The research showed that cancer patients who died at home lived at least as long as patients who spent their last days in hospitals.

Investigators say these results suggest oncologists should not hesitate to refer patients for home-based palliative care simply because less medical treatment may be provided.

“The cancer patient and family tend to be concerned that the quality of medical treatment provided at home will be inferior to that given in a hospital and that survival might be shortened,” said study author Jun Hamano, MD, of the University of Tsukuba in Japan.

“However, our finding—that home death does not actually have a negative influence on the survival of cancer patients at all and, rather, may have a positive influence—could suggest that the patient and family can choose the place of death in terms of their preference and values.”

Dr Hamano and his colleagues conducted this research by prospectively studying 2069 patients—1582 receiving hospital-based palliative care and 487 receiving home-based palliative care.

In all, 1607 patients died in the hospital, and 462 died at home.

Among patients thought to have only days to live, the survival of those who died at home was significantly longer than the survival of those who died in a hospital. The estimated median survival times were 13 days and 9 days, respectively (P<0.006).

Similarly, survival was significantly longer in the home group than the hospital group among patients thought to have weeks to live. The estimated median survival times were 36 days and 29 days, respectively (P<0.007).

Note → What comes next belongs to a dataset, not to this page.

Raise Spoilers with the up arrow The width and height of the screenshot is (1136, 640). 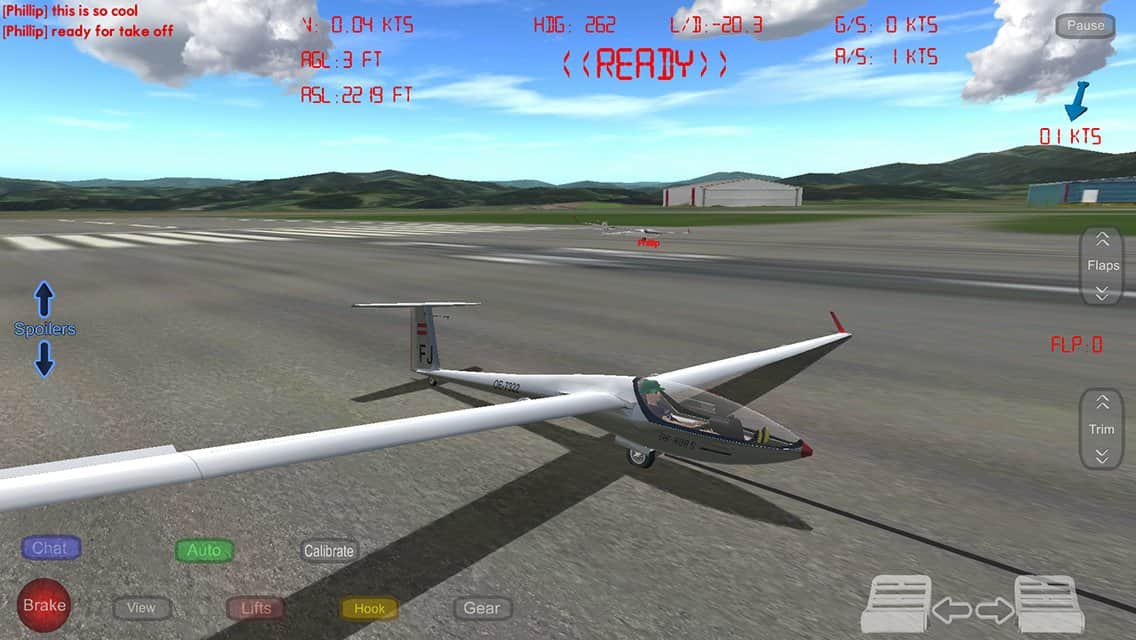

There was no significant difference between the home and hospital groups among patients thought to have months to live. The estimated median survival times were 59 days and 62 days, respectively (P=0.925).

Finally, analyses suggested the place of death had a significant influence on the survival time in both unadjusted and adjusted models. The hazard ratios were 0.86 (P<0.01) and 0.87 (P=0.01), respectively.

Based on these findings, Dr Hamano concluded that, “Patients, families, and clinicians should be reassured that good home hospice care does not shorten patient life and even may achieve longer survival.”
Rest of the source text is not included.